Sin embargo, antes de que pudiera mostrarlo, Mu Liufeng se había retirado tan lejos como para interrumpir la batalla.
¡Lo había arruinado todo!
—¡No, no!
¡La frase anterior a esa!
—Mu Liufeng estaba aún más alterado ahora.
—Ah.
¿Hombre horrible?
—Ling Chuxi repitió las palabras que había dicho antes después de reflexionar un poco para recordar exactamente cuáles eran.
—Cómo te atreves…
¡¿Cómo te atreves a llamarme hombre horrible?!

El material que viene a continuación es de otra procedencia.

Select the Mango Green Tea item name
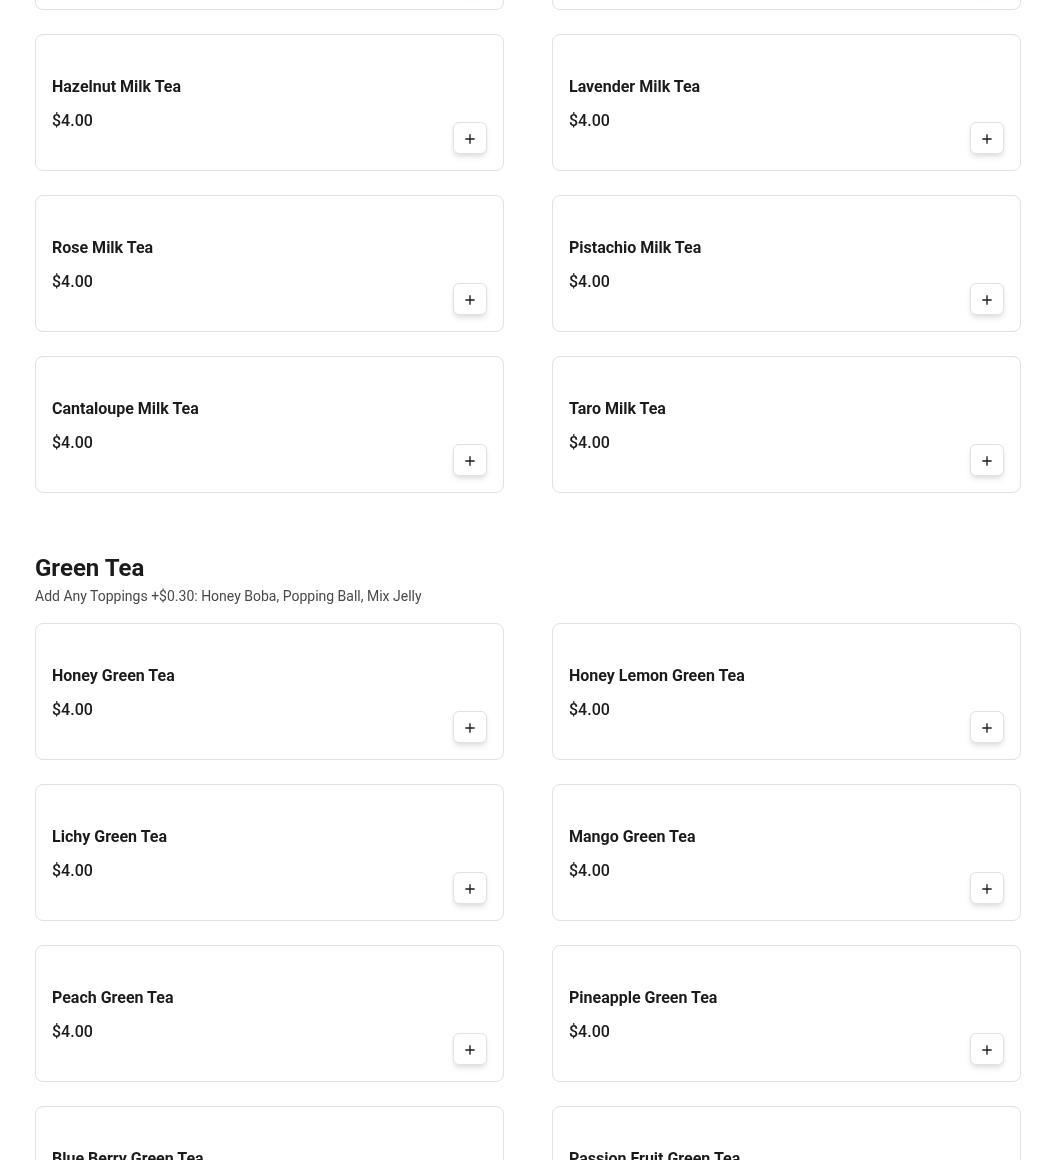 tap(631, 837)
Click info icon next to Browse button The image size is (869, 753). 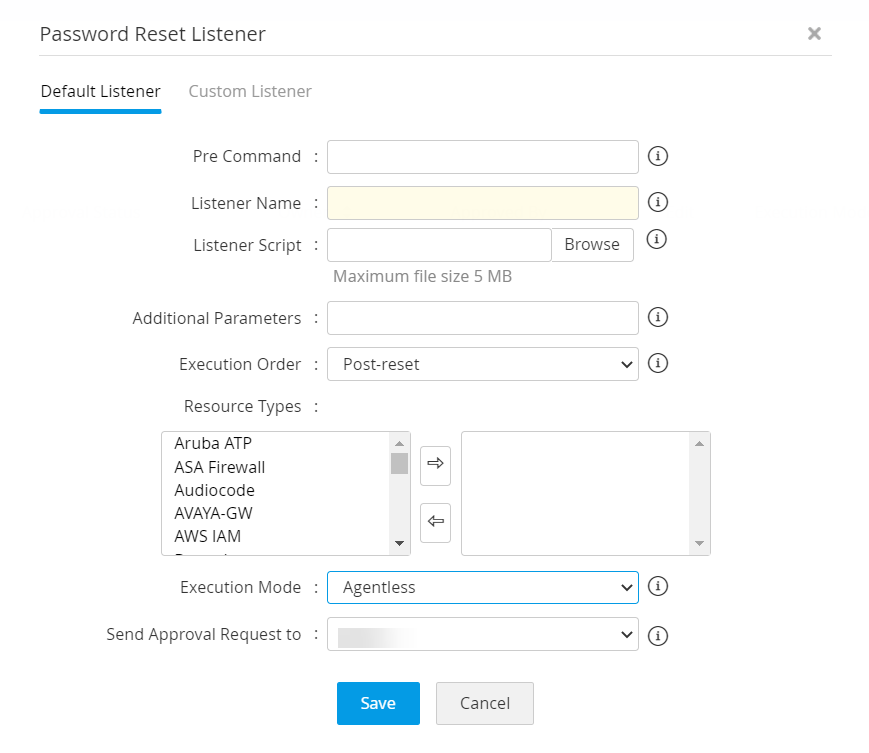(658, 239)
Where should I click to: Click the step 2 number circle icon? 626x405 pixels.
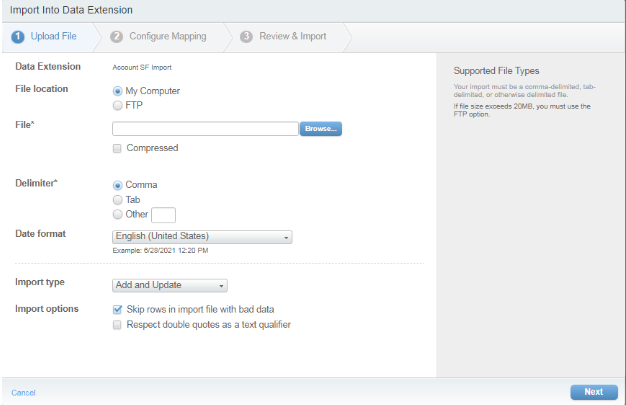tap(117, 37)
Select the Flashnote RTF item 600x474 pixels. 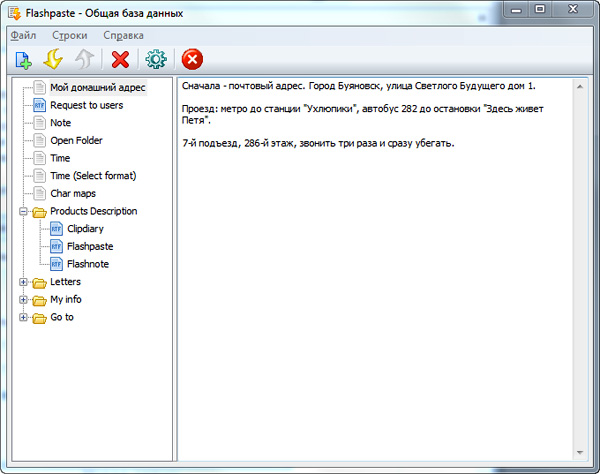[x=88, y=264]
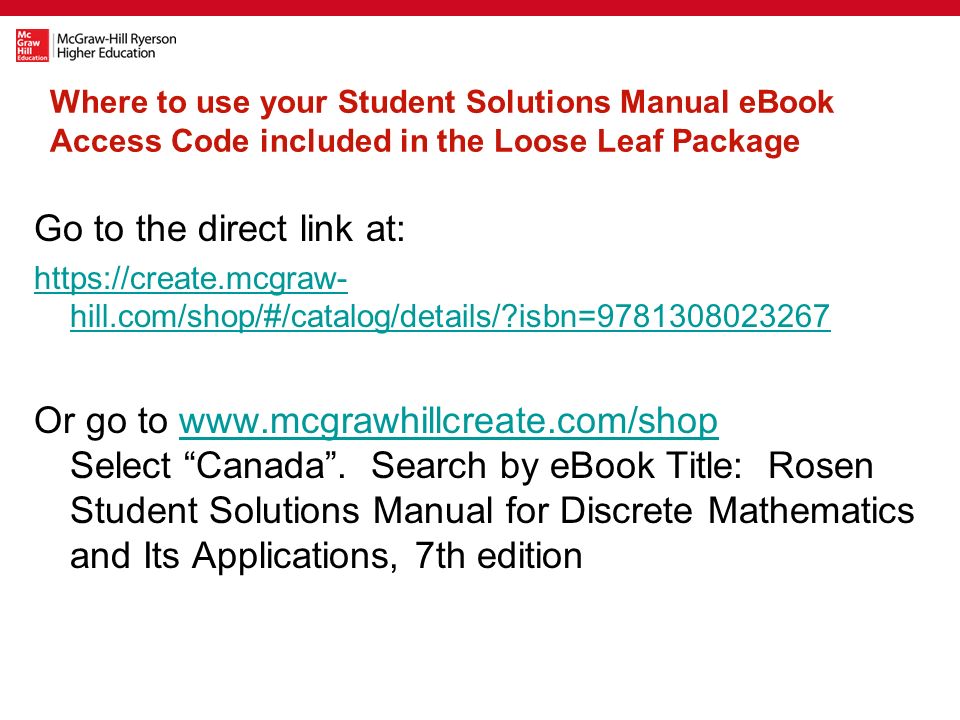Click the red McGraw Hill Education logo
This screenshot has height=720, width=960.
[x=32, y=46]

—bramó Mu Liufeng, blandiendo su espada hacia Ling Chuxi desde lejos—.
¿Yo?
¿Un hombre horrible?
¡Tus ojos deben estar en la planta de tus pies!
—Mu Liufeng siempre había sentido con certeza que aunque podría no haber sido el hombre más guapo, ¡seguramente no era feo en ningún sentido!
—Viendo que has llegado tan lejos como para usar una máscara para evitar que se vean tus verdaderas facciones, si no eres un hombre horrible, ¿entonces qué eres?
—replicó Ling Chuxi con desdén.
Su respuesta dejó atónito a Mu Liufeng.
La percepción en su mirada hacia Ling Chuxi cambió.
Después de haber recuperado el juicio, lentamente se aventuró a hacer una pregunta.
—¿Cómo supiste que llevaba una máscara?
—De hecho, Mu Liufeng llevaba una máscara.
La había estado usando todo el tiempo.
Era por eso que sus seductores ojos llenos de emoción no coincidían con el resto de su rostro vacío.
—¿Realmente quieres saberlo?
—preguntó Ling Chuxi con una sonrisa traviesa.
Mu Liufeng asintió automáticamente sin darse cuenta de que lo hacía.
—¿Es así?
Bueno, entonces, ¡no te lo diré!
—se rió Ling Chuxi salvajemente mientras agitaba su espada—.
Deja de hablar tonterías y continúa con la evaluación.
¿Vas a luchar conmigo o no?
—¡Te diré algo, has aprobado!
—anunció Mu Liufeng repentina y concisamente con un gesto desdeñoso de su mano.
Luego se deslizó hacia Ling Chuxi en un suave movimiento.